同社トップの石積忠夫社長が日本最大の見本市主催会社になるまでの軌跡を綴った『正直者はバカをみない』(ダイヤモンド社)が刊行された。
■同社は現在、宝石、メガネ、ブック、文具などの消費財、またエレクトロニクス、医薬品、バイオ、IT、機械部品などさまざまの分野の見本市を手がけ、その数優に36におよぶ。
いずれの見本市の開催規模も巨大である。著者である同社トップの石積社長の言葉から引用する。
「我が社が開催する見本市の多くは、東京ドームの3個分、4個分の大きさだ。参加国は20カ国30カ国にのぼり、極めて国際的だ。しかも、一回で動く金額は何百億円にもなる」
設立20年を経て同社が開催する年間36本の国際見本市は、「そのほとんどは各分野で最大、アジア最大、世界最大の見本市に成長した。そしてふと気づけば、見本市を主催する分野では、日本最大の組織になっていた」
■もちろん、今日の成功への道は、まさに苦難・苦闘の日々である。その20年の軌跡が石積社長自身の言葉で綴られているのが本書だ。

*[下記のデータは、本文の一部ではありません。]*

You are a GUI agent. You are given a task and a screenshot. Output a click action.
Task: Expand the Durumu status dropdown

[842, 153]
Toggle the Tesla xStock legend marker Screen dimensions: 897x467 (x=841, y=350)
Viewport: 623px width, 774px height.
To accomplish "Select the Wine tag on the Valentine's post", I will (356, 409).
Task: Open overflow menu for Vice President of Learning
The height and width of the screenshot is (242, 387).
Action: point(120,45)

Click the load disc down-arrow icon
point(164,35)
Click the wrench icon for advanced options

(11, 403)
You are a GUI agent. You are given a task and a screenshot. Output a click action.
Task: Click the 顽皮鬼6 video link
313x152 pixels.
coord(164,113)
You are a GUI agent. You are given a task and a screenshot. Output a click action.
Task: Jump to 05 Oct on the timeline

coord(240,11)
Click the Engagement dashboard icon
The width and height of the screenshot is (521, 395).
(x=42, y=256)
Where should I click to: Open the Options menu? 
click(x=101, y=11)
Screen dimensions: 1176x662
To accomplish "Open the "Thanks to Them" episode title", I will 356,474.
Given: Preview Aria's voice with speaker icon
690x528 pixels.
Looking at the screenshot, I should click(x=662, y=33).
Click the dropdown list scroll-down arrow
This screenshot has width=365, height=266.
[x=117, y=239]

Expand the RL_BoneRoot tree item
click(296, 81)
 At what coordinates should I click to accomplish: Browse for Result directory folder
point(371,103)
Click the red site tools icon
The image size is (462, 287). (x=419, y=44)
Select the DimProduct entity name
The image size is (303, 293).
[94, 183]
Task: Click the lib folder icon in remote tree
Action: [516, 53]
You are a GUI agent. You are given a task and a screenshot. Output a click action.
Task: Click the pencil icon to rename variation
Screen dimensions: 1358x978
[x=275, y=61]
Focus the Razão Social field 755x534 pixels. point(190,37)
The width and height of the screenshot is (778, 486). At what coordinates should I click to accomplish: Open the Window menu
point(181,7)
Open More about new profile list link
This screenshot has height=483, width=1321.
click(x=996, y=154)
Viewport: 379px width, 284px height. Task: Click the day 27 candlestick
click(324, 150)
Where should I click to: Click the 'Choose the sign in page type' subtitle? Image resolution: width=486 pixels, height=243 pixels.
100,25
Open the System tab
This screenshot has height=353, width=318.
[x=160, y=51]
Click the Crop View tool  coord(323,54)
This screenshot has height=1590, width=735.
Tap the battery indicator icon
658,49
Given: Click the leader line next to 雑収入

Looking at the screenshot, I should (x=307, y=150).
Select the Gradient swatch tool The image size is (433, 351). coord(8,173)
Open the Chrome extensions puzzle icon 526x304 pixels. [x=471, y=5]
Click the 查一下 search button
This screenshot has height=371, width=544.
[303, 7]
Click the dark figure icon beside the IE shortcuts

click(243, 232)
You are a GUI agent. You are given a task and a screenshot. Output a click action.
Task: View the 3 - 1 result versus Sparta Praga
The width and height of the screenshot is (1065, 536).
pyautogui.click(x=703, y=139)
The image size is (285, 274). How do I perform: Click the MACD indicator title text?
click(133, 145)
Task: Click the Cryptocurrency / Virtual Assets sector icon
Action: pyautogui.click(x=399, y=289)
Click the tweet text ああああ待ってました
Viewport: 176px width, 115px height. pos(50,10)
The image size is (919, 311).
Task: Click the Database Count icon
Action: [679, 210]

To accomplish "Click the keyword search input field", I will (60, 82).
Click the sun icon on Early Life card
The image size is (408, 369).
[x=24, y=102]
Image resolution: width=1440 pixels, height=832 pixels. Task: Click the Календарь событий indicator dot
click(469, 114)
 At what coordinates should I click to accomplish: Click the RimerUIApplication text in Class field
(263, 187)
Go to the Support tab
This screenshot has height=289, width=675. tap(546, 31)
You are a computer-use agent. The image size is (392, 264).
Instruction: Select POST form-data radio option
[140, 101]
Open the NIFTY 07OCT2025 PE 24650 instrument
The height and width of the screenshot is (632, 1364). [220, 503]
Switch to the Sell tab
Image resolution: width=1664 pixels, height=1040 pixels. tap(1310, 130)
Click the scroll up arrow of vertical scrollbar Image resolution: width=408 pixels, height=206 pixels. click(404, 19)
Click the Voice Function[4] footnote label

その石積社長が語る見本市成功の最大の秘訣とはずばり「営業力」であるという。「はじめに営業力ありき」である、と。愚直に小細工なしの真っ向勝負での営業である。
また本物の見本市を実現するために何よりも重要なこととして、「圧倒的多数のバイヤーを集めること」と語っている。さらに、出展社に喜んで集まってもらうためには「お客様(出展者)のお客様を集めてくる」ことが「集客」であるとも。
■筆者は以前、同社を訪ねて石積社長にお会いしたことがある。その時、自著の原稿を執筆している話をうかがった。タイトル云々の話まで出た。ところがなかなかその著書が刊行されない。その事情があとがきで綴られている。
■詳しくは同書を読んでいただくとして、ひと言、筆者が触れておきたいのは、石積社長のビジネス哲学は、何も見本市ビジネスに通用するだけではなく、ひろくあらゆるビジネスに通用するビジネス哲学であるということだ。ビジネスで成功する「王道の哲学」が語られている。
一人でも多くの方にこの本に目を通していただきたい。